Throughout this general chemistry series, the phenomenon of chemical bonding has been a primary focus. We know that there are different types of chemical bonds, and the kind of bond that will form between atoms of two elements depends on the identity of those elements. If one element has a low ionization energy and the other has a high electron affinity, electron transfer will occur, resulting in ions, which will then interact via ionic bonds.
So for this reason, a metal and a nonmetal will tend to make ionic bonds, due to their positions on the periodic table. By contrast, two nonmetals, being from this region in the upper right section of the table, will tend to share electrons to make covalent bonds. The same can be said for a metalloid and a nonmetal, again covalent bonding will be most likely.
But what occurs between two metals? What kind of bonding is present in a substance that is made entirely of metal, whether just one metallic element or several? This is called metallic bonding.
We have previously discussed metallic bonding in passing, but now it’s time to get a closer look at this phenomenon so that we can be better prepared for more advanced topics like inorganic chemistry and materials science, as these will be important applications of our general chemistry knowledge. Metallic bonds are quite different from ionic or covalent bonds. One major difference stems from their extreme strength, which is what gives most metals such high melting and boiling points.
Each atom within a metal is undergoing atomic orbital overlap with many neighboring atoms, and this generates an enormous number of molecular orbitals that extend across the entire substance, holding the lattice together. Although we technically consider all of the atoms to be neutral, we can also view a metal as a grid of metal cations, with all of their valence electrons completely delocalized over the entire lattice. Electrons can move freely within the molecular orbitals throughout the lattice, forming a sea of electrons, and the metal is held together by the attraction between the nuclei and these electrons, thereby giving a metal both ionic and covalent characteristics.
Electrons dissociate from their respective atoms, like with ionic bonds, but the electrons are shared among the atoms like with covalent bonds. So this is the other major difference between metallic bonds and the other bonds we are used to. The extreme delocalization of electrons is the key feature that gives metals their signature properties, which we will discuss in a moment.
Metallic bonds can exhibit varying strengths, and this will depend on the degree of attraction between the nuclei and the electrons. This is where electron configuration becomes relevant. For example, sodium has one valence electron and therefore tends to form a 1+ cation, while magnesium has two valence electrons and therefore tends to form a 2+ cation.
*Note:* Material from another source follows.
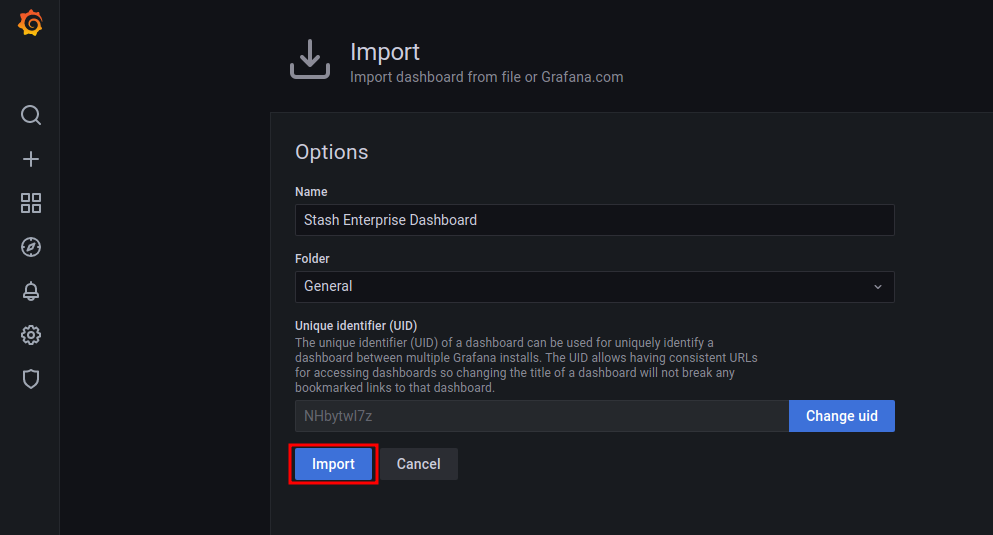Go to Explore via the compass icon
Viewport: 993px width, 535px height.
click(31, 247)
Coulomb’s law dictates that a charge of a greater magnitude results in a stronger attraction, so magnesium will make stronger metallic bonds than sodium. In addition, more delocalized valence electrons will also correlate with stronger metallic bonds. We must also understand that the strength of these metallic bonds does not depend on the directionality of the bond, as their strength persists even in the liquid phase.
Gallium, for example, has such a low melting point that it will melt in your hands simply due to the warmth emanating from your body. And yet, gallium has a high boiling point typical of other metals, like copper. Metallic bonding remains strong in the liquid phase.
Continuing, we can look at common substances like aluminum and copper in order to illustrate the key properties that result from the delocalized electrons. These are malleability, ductility, and luster. Malleability describes the ability of a metal to be shaped by physical force, via hammering, pressing, rolling, and other such methods.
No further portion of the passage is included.